Sunday, June 13, 2010

Review: Punch Drunk Love (2002)

Director: Paul Thomas Anderson
Starring:: Adam Sandler, Emily Watson, Philip Seymour Hoffman

"I don't know if there is anything wrong because I don't know how other people are."
-Barry Egan

Okay, I'm taking a quarter point off for the weird sequences of flashing lights and psychedelic colors that just make no sense.

But otherwise, yes, yes and yes, this is a great movie. Punch Drunk Love features Adam Sandler as a quick tempered businessman with a serious anger problem that he can't control as well as he'd like. He's socially awkward and often lonely, so he ends up in a scandal involving a sex hotline in which they use the personal information they acquired from him to extort money. But on the other side of things, at least he finds a loving, accepting girlfriend courtesy of his seven pushy, uptight sisters. Yes, he has seven sisters. Seven sisters who do nothing but chastise him and remind him of how stupid he is; is it a wonder this guy has anger problems or what?
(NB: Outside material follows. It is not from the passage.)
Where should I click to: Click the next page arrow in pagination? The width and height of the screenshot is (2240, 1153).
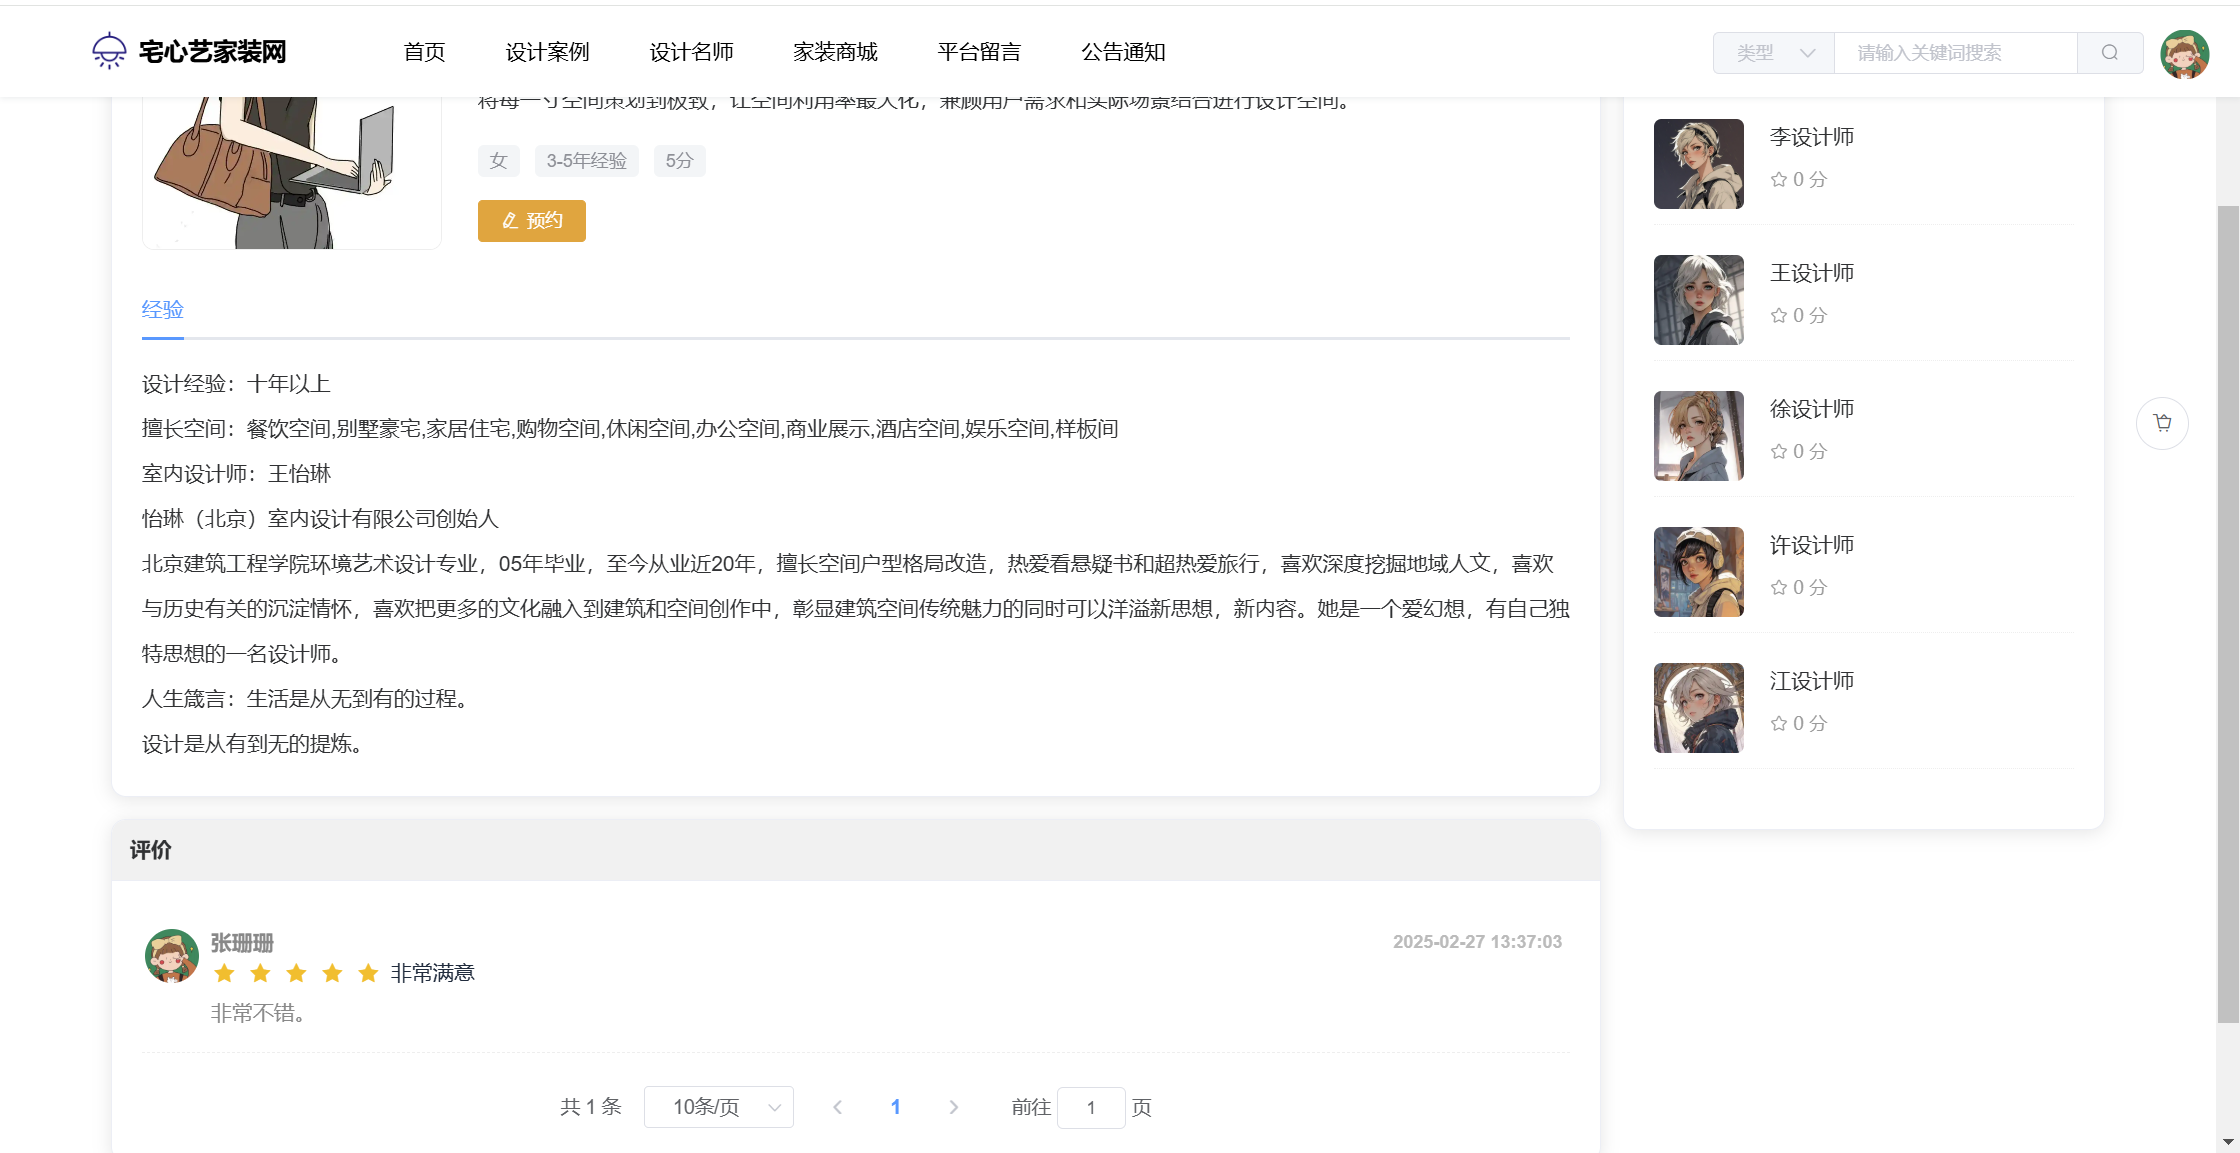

This is really great. I love how the music seems to channel Sandler's boiling emotional clock throughout the movie - it's realistic, it really is. Watching this movie, when that hellish, cluttered music popped up, I felt like I was with a kindred spirit, and I'm sure you will, too. We don't all break windows and destroy restaurant bathrooms when we're angry, but we all feel our heartbeats going faster when the pressures of our worlds become too much to bear, and that's what this music and the scenes with them brought out. It was cathartic, in a way.

I love the contrasts between the different storylines; every one of them offers something new. It's a story about a bullied and browbeaten man who finds happiness through a pretty woman and an abandoned harmonium left on the sidewalk. I love the offbeat, black-spotted humor that pops up in the dialogue for moments here and there - one especially funny one between Sandler and the "Mattress Man," played brilliantly by Philip Seymour Hoffman, in which they have a rather timid, misguided, obscenity-filled argument that will draw laughs from anyone. Hoffman is just great. Shame he didn't get more screen time.

And I love the scenes in Hawaii, especially - must be the romantic in me; time to break out the Die Hard movies again to reassure my manhood. But screw it. This is a raw, beautiful little trip with a ton of things that I could go on for pages about, but I'll keep it short. Jarring, occasionally even nightmareish, but also stunningly beautiful and universally humane, in its own weird way. Romantic, triumphant, heroic and brittle, Punch Drunk Love delivers one hell of a great film experience that I will definitely go back to again.